> **Required action**: In the entries below, find each line with the string "agent" and copy it.

> **Material for the task**:
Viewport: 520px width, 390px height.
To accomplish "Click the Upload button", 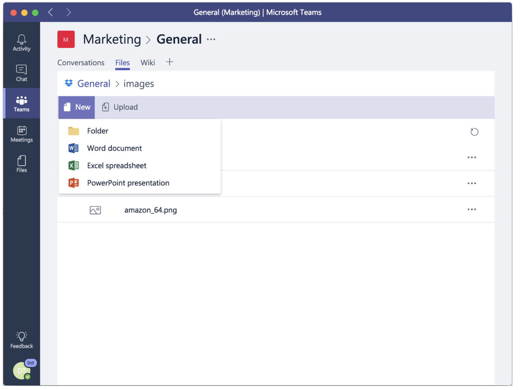I will [x=120, y=107].
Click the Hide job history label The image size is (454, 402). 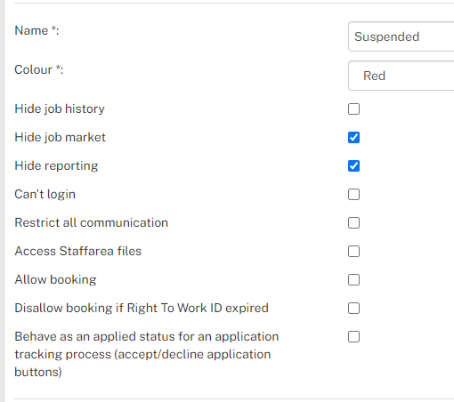(60, 109)
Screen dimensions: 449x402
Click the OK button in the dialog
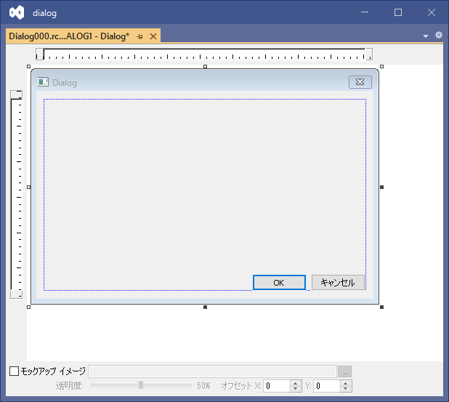coord(278,283)
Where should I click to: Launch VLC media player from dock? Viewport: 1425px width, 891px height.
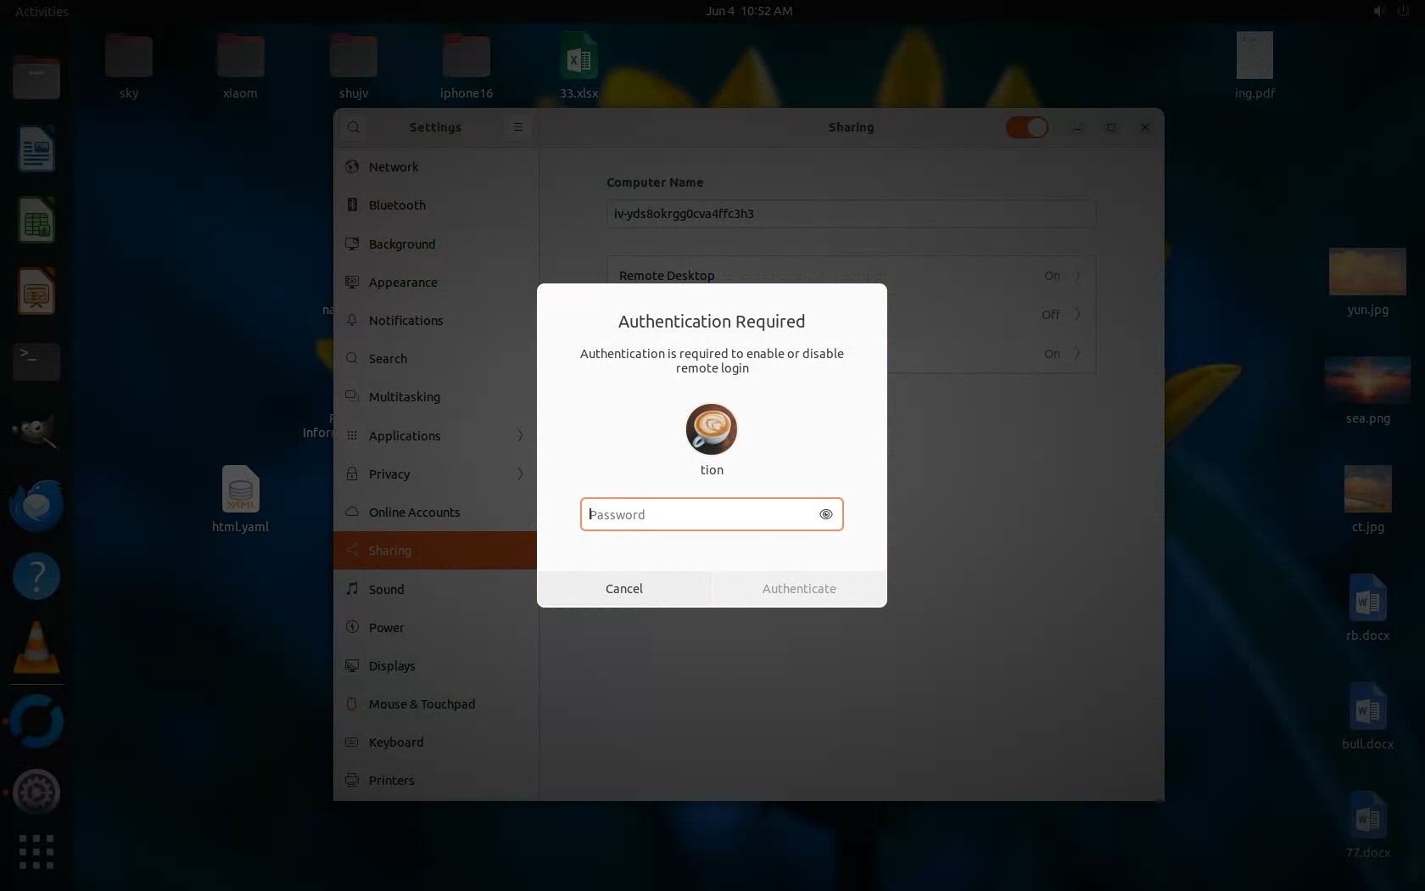36,649
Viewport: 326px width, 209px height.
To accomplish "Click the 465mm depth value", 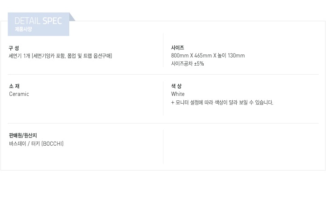I will tap(201, 56).
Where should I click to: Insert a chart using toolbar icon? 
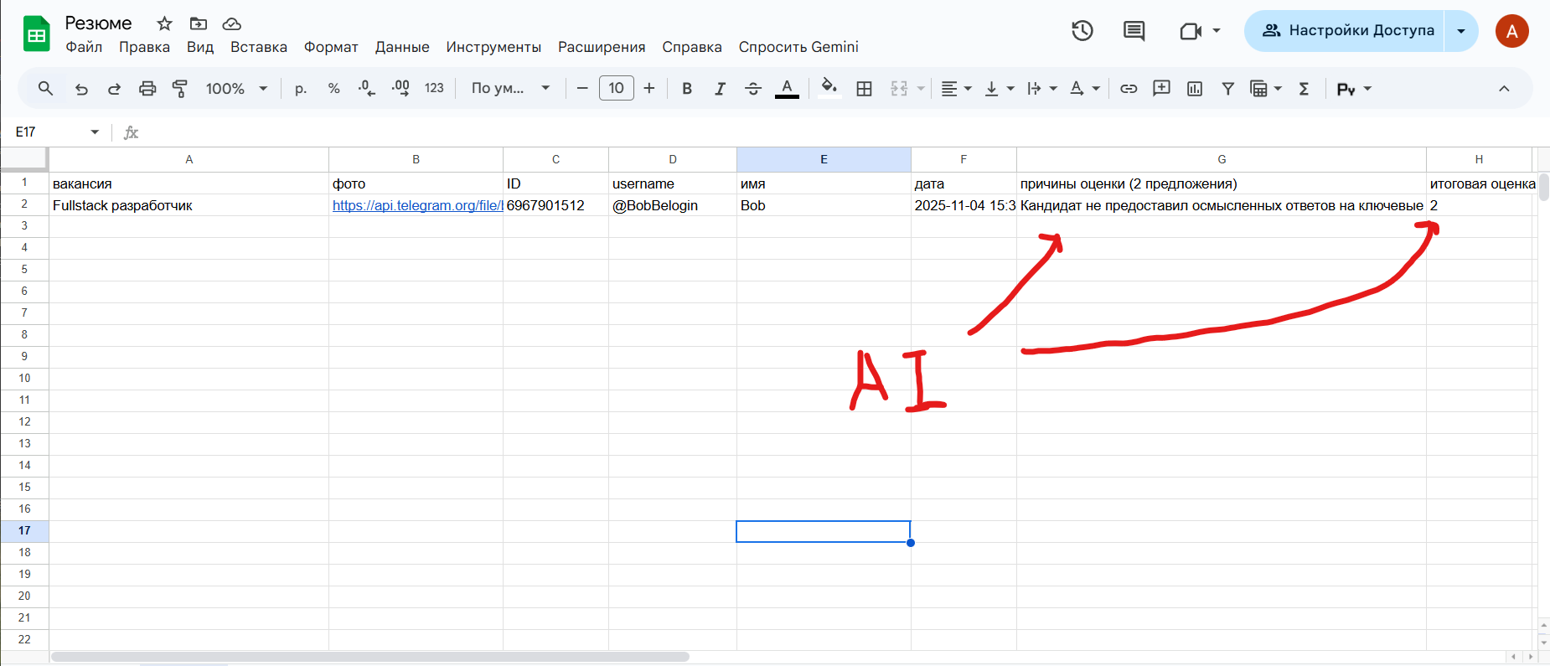tap(1195, 89)
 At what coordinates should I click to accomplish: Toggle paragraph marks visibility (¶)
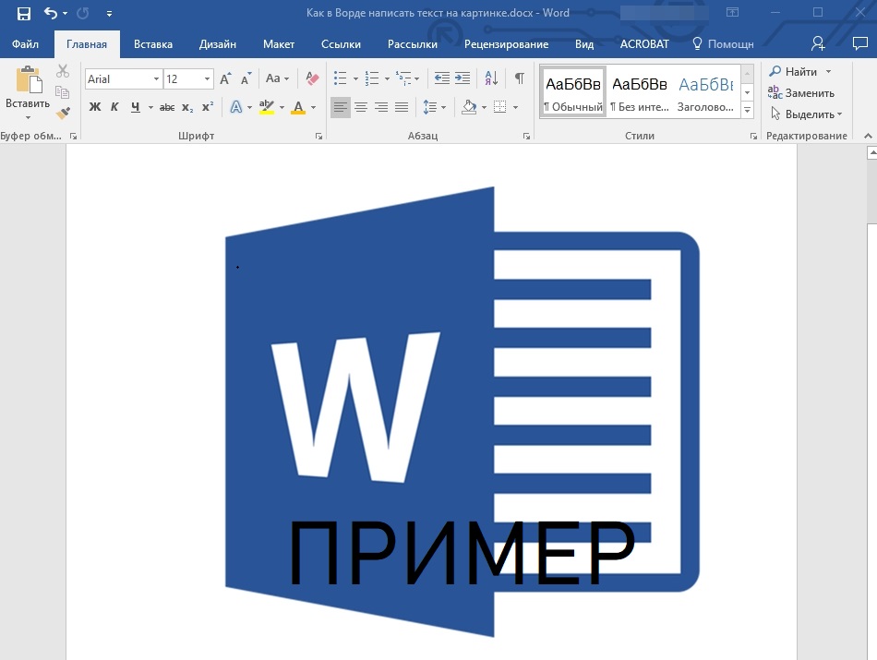(x=520, y=78)
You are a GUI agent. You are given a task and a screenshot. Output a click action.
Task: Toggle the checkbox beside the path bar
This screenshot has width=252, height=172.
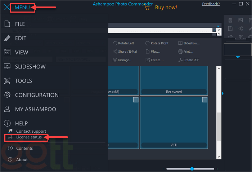pos(214,30)
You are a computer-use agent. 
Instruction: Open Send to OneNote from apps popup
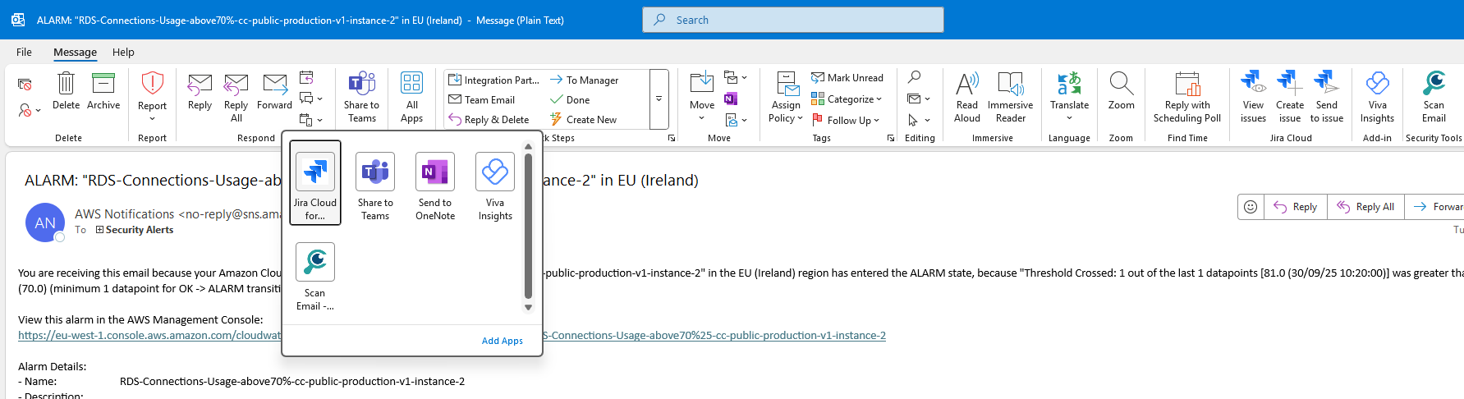pos(434,186)
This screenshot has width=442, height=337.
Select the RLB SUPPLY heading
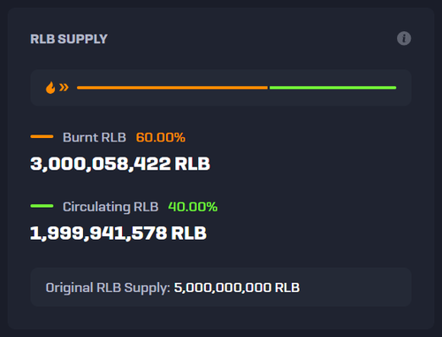point(69,39)
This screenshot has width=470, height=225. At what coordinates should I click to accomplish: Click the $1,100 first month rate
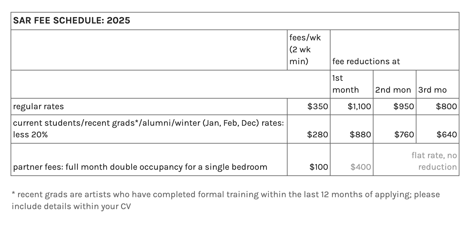[x=359, y=107]
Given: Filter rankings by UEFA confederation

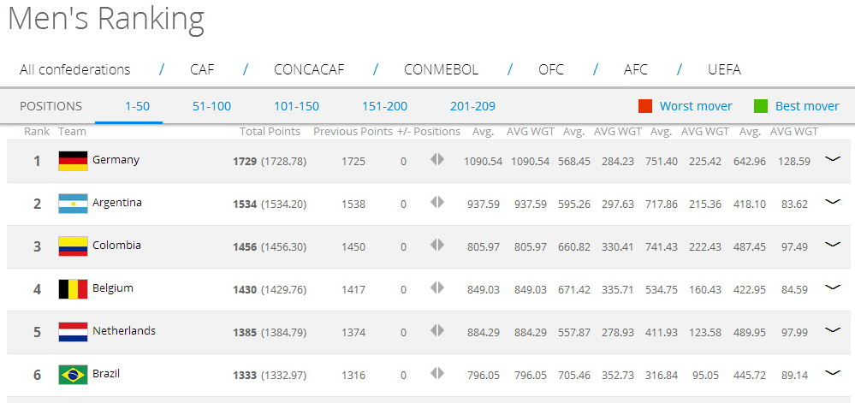Looking at the screenshot, I should [x=724, y=69].
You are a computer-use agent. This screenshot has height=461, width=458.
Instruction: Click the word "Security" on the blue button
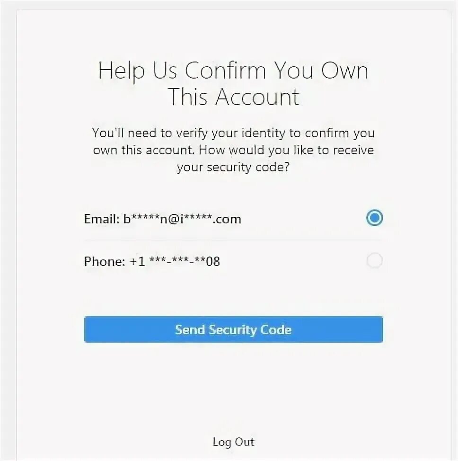click(x=232, y=330)
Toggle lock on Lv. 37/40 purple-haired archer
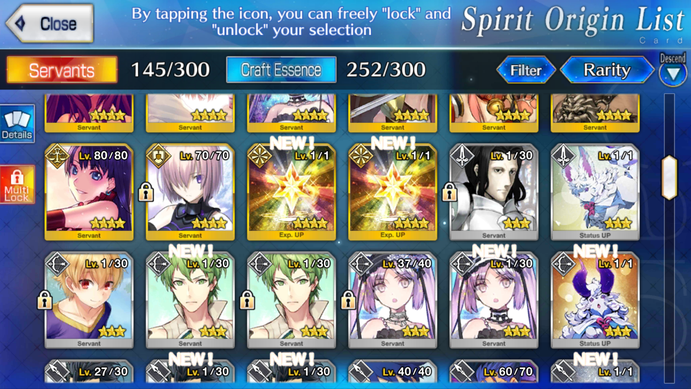The image size is (691, 389). [x=348, y=300]

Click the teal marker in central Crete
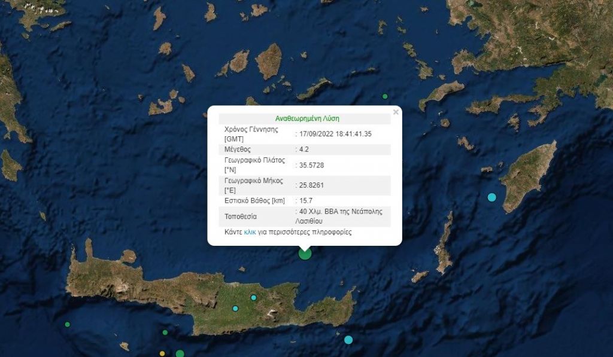click(254, 297)
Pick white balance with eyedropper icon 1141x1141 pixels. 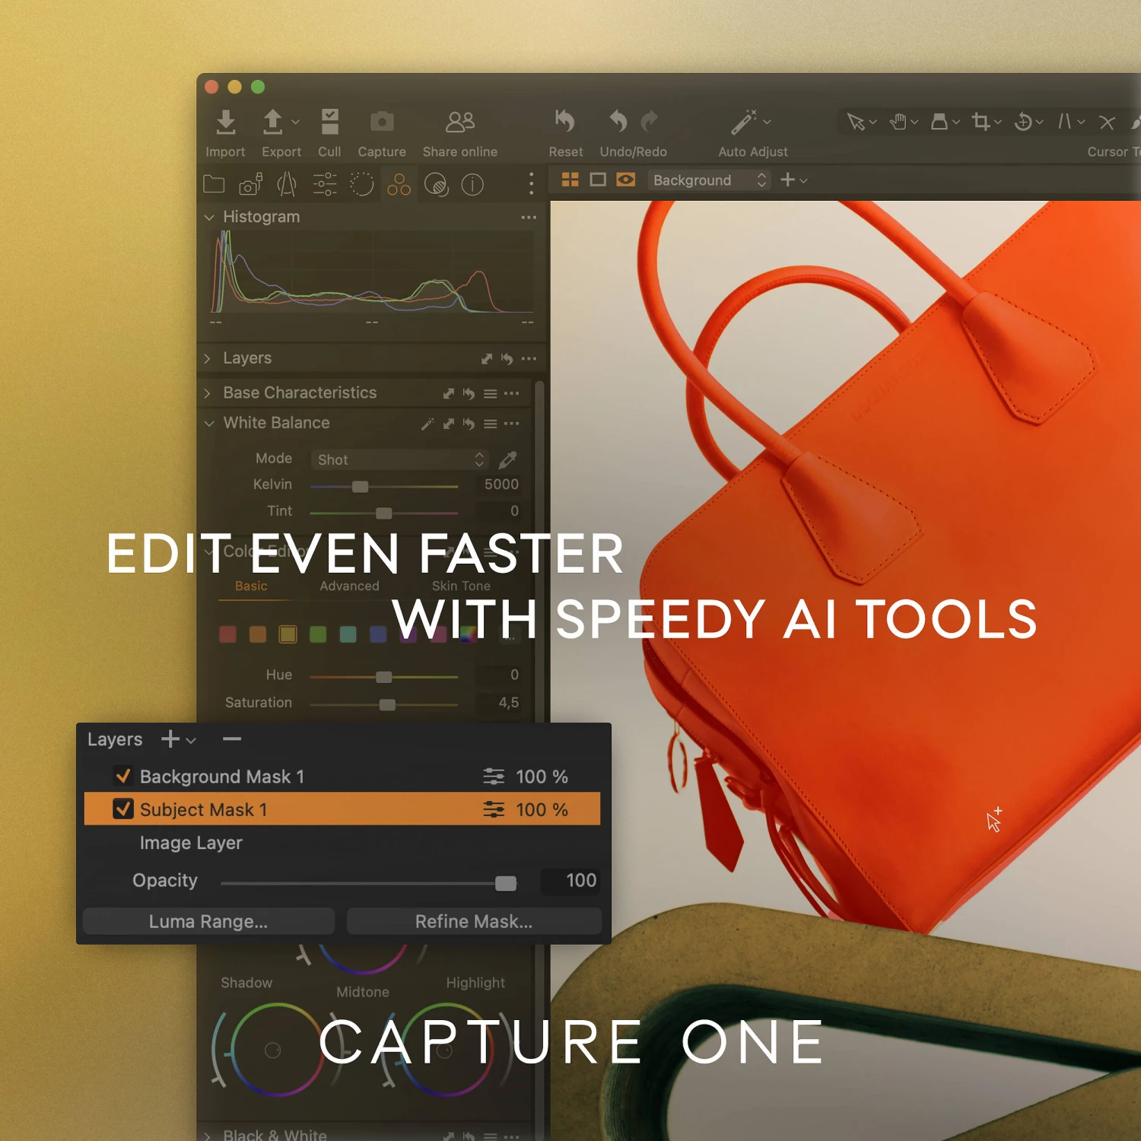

> **Exercise solution**:
You are a GUI agent. You are given a task and a screenshot. Output a click action.
You are a computer-use agent. 
You are a computer-use agent. This screenshot has height=461, width=458.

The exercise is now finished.